We anticipate this tool will give us the ability to do technical stroke feedback for any swimmer who sends us video. We will have more to share as we move up the proverbial learning curve. What we know now is that we can demonstrate correct body and hand position if we have the video.

Last week in our blog we discussed hand position, specifically as it relates to forward propulsion. We said that if the knuckles are facing forward (and therefore the palms are facing backwards) your hand is in a more efficient position. We discussed how we use a drill where we pause for 3 seconds, then for 2 seconds, 1 second and then no pause (four laps total). All the time our finger tips are pointing to the bottom of the pool, knuckles facing forward.




Another drill we use is simple sculling. We use the out sweep and the in sweep to get hands in the most advantageous position. Sometimes we scull an entire lap; other times we scull maybe 3 or 4 times and then break into stroke having "warmed up" our hands to the correct position.




In the photos above, using Dartfish, we have drawn some lines to elaborate on the positions we are after. It is a shame that John Madden retired but now we are excited about having the ability to draw on the screen. We don't know enough about football to take his place but perhaps we can influence TV's coverage of swimming to include this exciting and informative aspect of our sport.

Let us know what you think. Send a quick email to swim@swimcoachdirect.com as your comments help us improve our coaching. Thanks!

Sunday, April 26, 2009

Knuckles and Palms

As we continue to refine our coaching skills we look for more effective ways to communicate concepts to our swimmers - and to each other as coaches. Lately we have been working on teaching the all important catch portion of the stroke by referring to the position of the knuckles and palms early in the propulsive phase of the stroke.

Most swimmers know where their knuckles and palms are. The trick is to get them aware of how to position them, especially early in the stroke. And if you think about it, if you can determine which anatomy part they are more familiar with then you simply teach that part since the other is always in the exact opposite position. So, if you get one correct they both will be.

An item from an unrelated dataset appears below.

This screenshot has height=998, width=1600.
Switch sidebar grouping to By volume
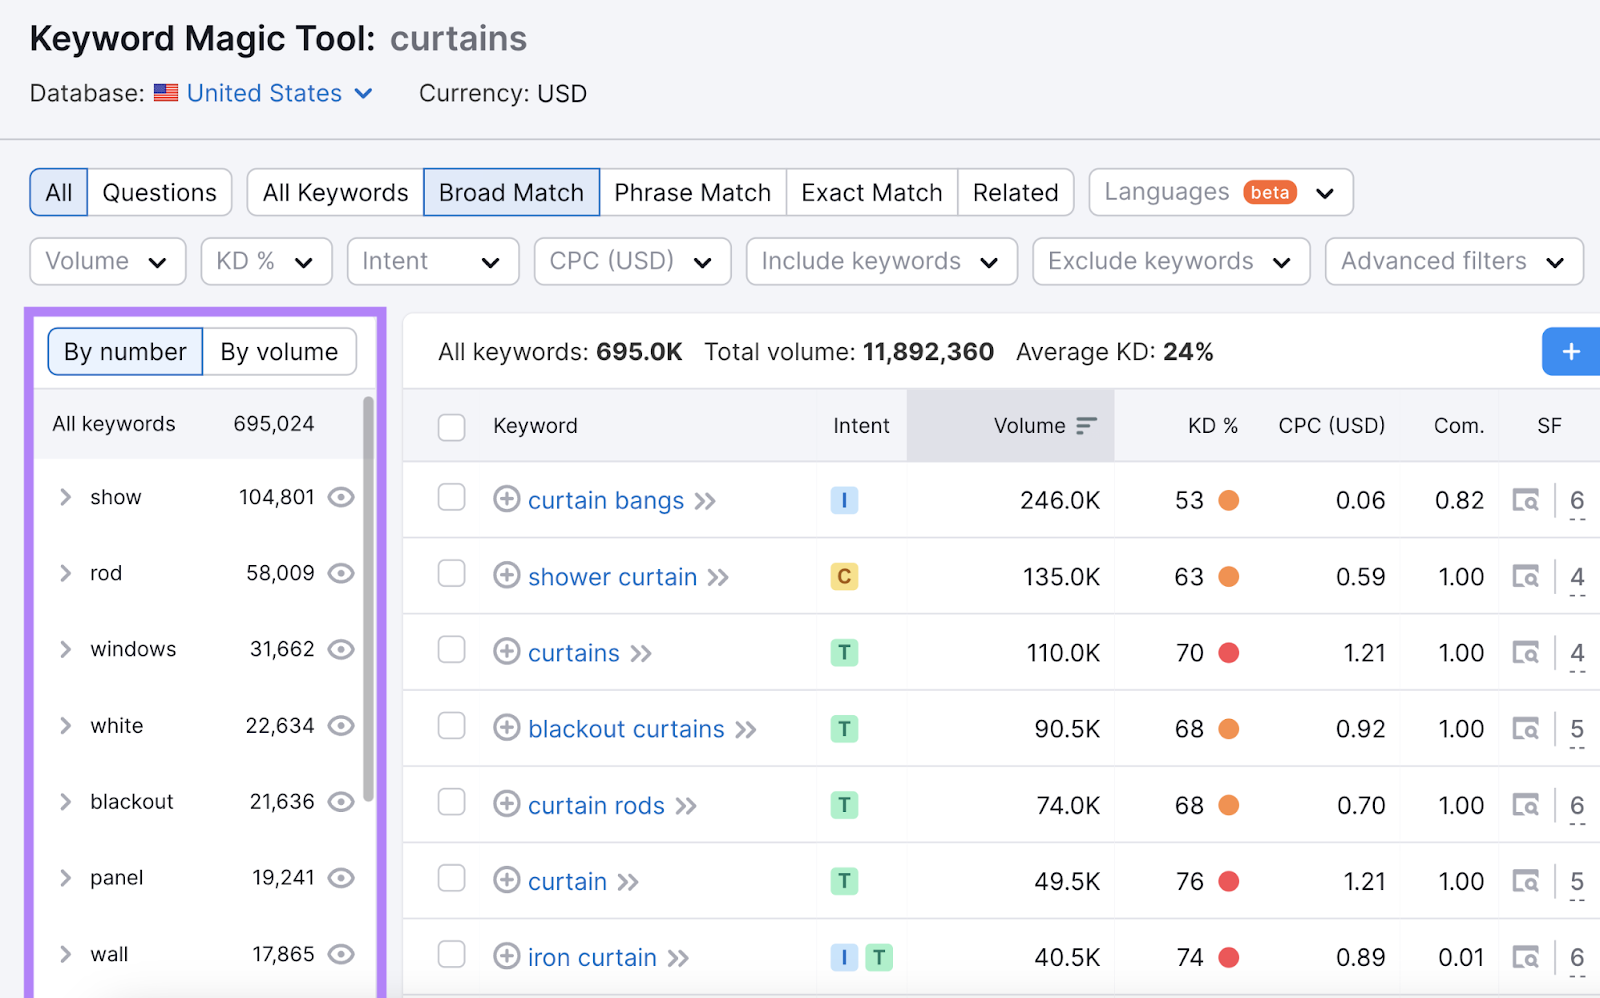[x=279, y=352]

James "Doc" Counsilman, one of the great scientists and coaches our sport has seen, popularized our profession's awareness of the Bernoulli Principle. In a nutshell, fluids flow faster over curved surfaces than flat surfaces creating unequal pressure. If your hand is placed properly with the palm (flat surface) facing backward and the knuckle side (curved surface) facing forward (in the direction you wish to travel) you hand has a greater tendency to stay in place in the water allowing your body to move past it.

When your finger tips are pointing toward the bottom of the pool in freestyle your hands are in the correct position. Anytime your fingertips are pointing forward (at the beginning of the stroke) or backward (at the end of the stroke) your palms are facing down with your knuckles up and you are not going forward.

The trick then is to put your hand in the water and immediately get your fingertips about 8 inches beneath the surface pointing down. There are a number of different drills for this and many work best with a snorkel (to eliminate the need for altering body position due to head movement for breathing). The most basic one is when you pause your stroke with one hand in the catch position and the other in the push position at the end of the stroke.

Our typical progression goes like this. Swim one lap with a 3 second pause, then another with a 2 second pause, then 1 second pause and finally a lap of regular swimming. If your hand is in the correct position you will feel your knuckles pushing water with both hands during the pause phase. If you feel that you will know your hands are in the proper position. Keep practicing until you can distinguish the difference between fingertips pointing forward and backward (not propelling you forward) and pointing at the bottom of the pool thus allowing you to anchor your hands pulling your body past them.

Let us know how it goes and you coaches out there please feel free to share your drills on this concept as well. The more we share our knowledge the more satisfaction our swimmers will have...and that is a wonderful thing!